--- BRIEF ---
Exclude the pictures and set down, unaltered, the lines from the one that holds "You are a computer-use agent. 370x800 pixels." through the end of the data.

(Screenshot grounding data)
##############################

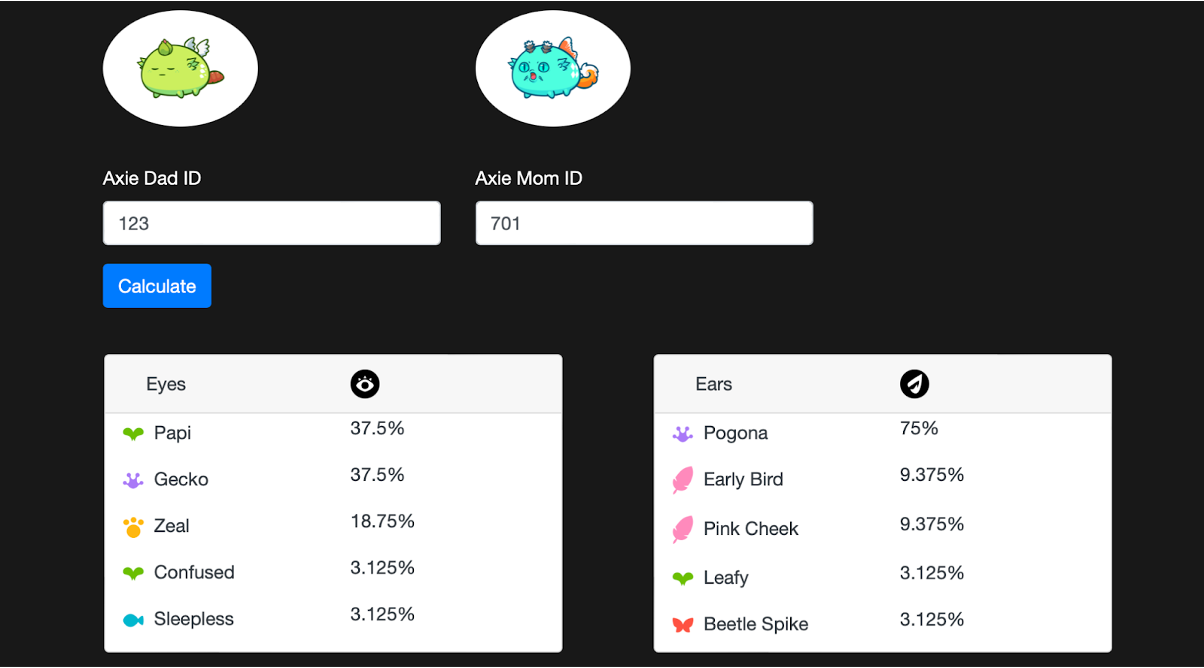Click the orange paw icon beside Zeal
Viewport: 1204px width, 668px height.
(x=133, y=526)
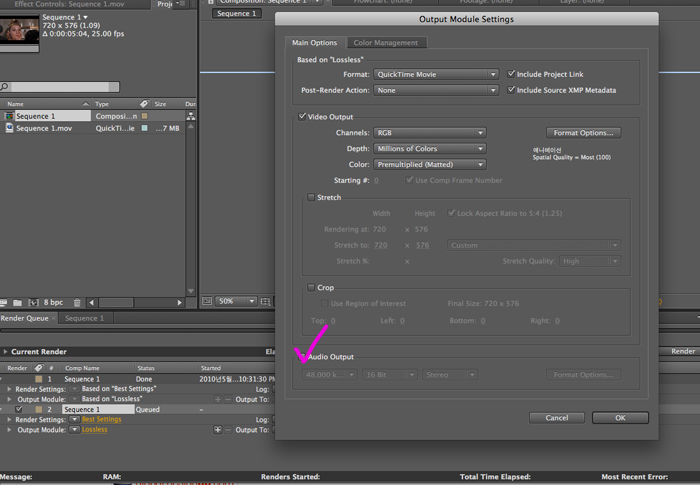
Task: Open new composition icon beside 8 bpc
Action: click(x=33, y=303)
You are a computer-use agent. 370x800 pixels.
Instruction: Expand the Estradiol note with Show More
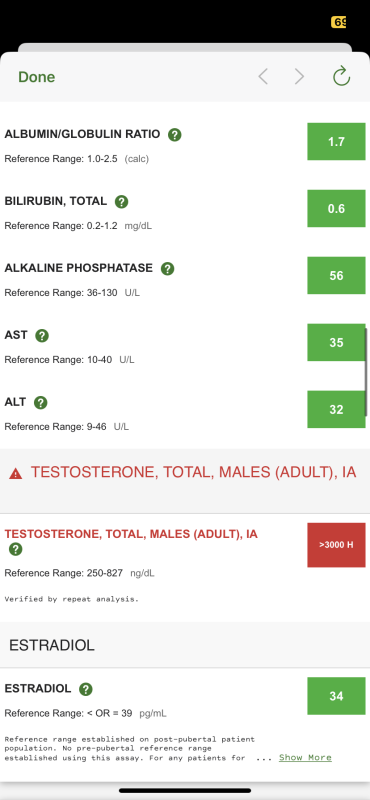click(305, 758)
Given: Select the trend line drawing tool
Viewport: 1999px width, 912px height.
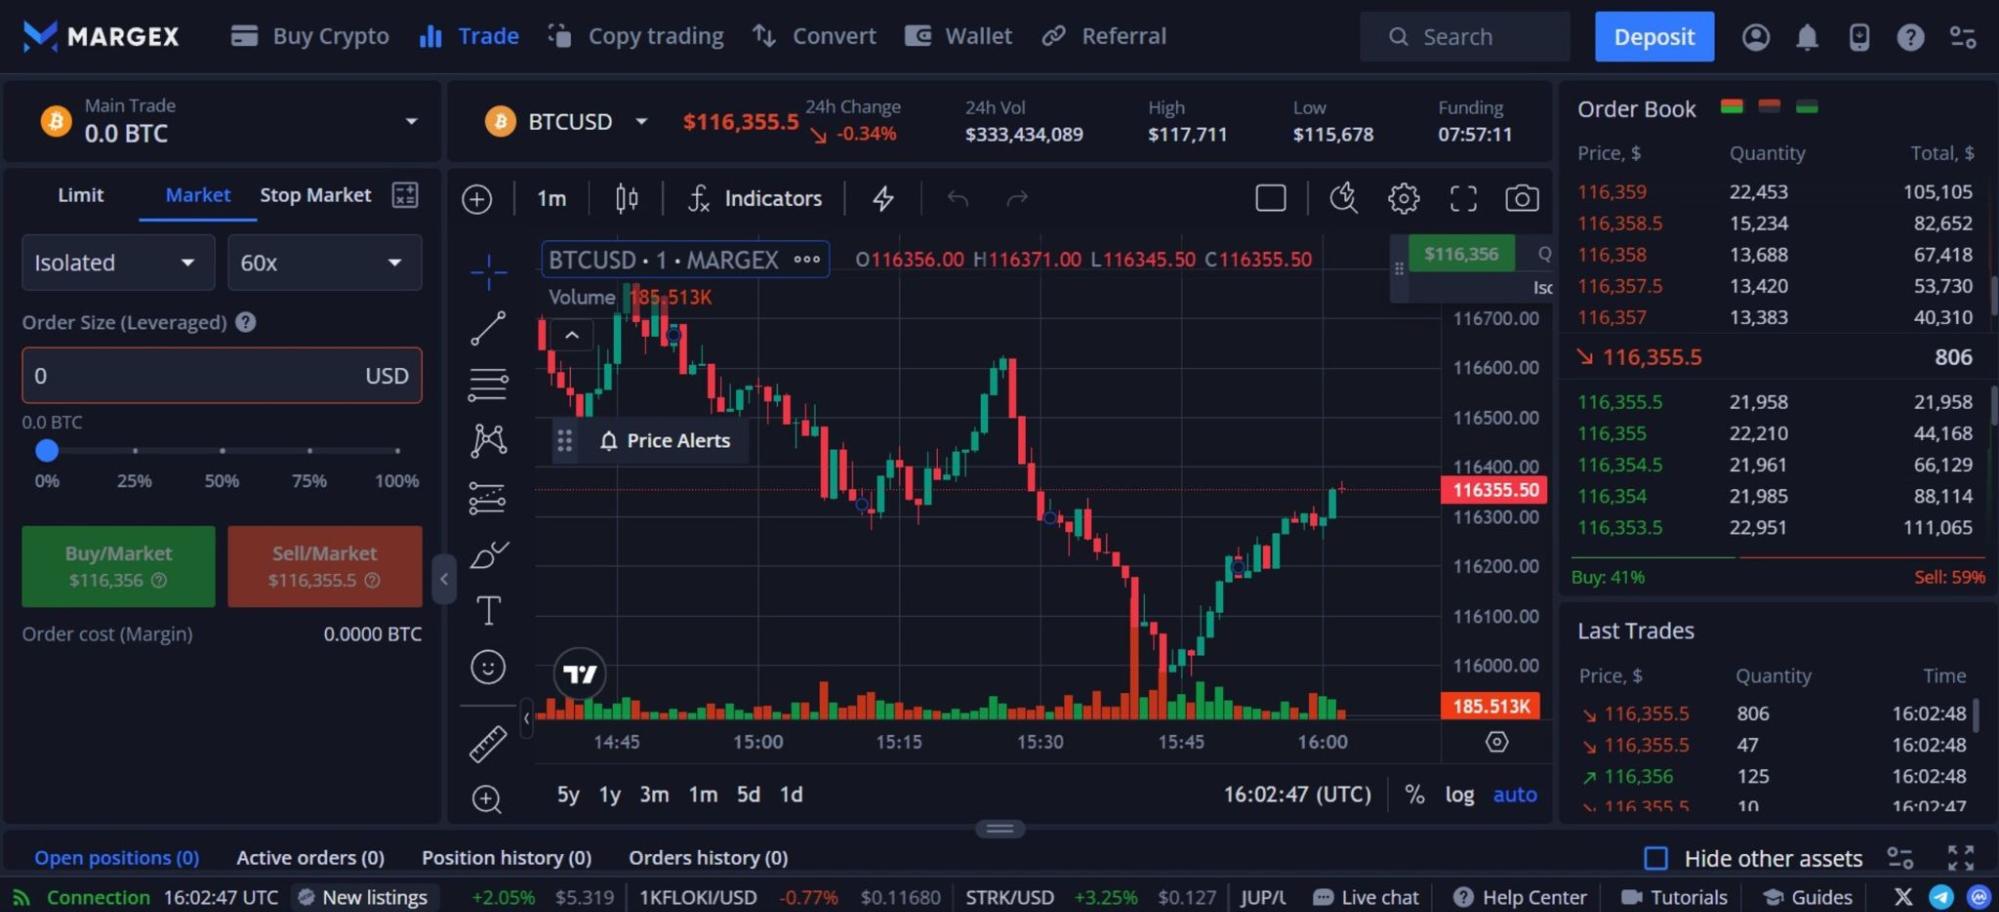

##############################

--- TASK RESULT ---
You are a computer-use agent. 370x800 pixels.
Instruction: Expand the Estradiol note with Show More
click(305, 758)
Given: Select the trend line drawing tool
Viewport: 1999px width, 912px height.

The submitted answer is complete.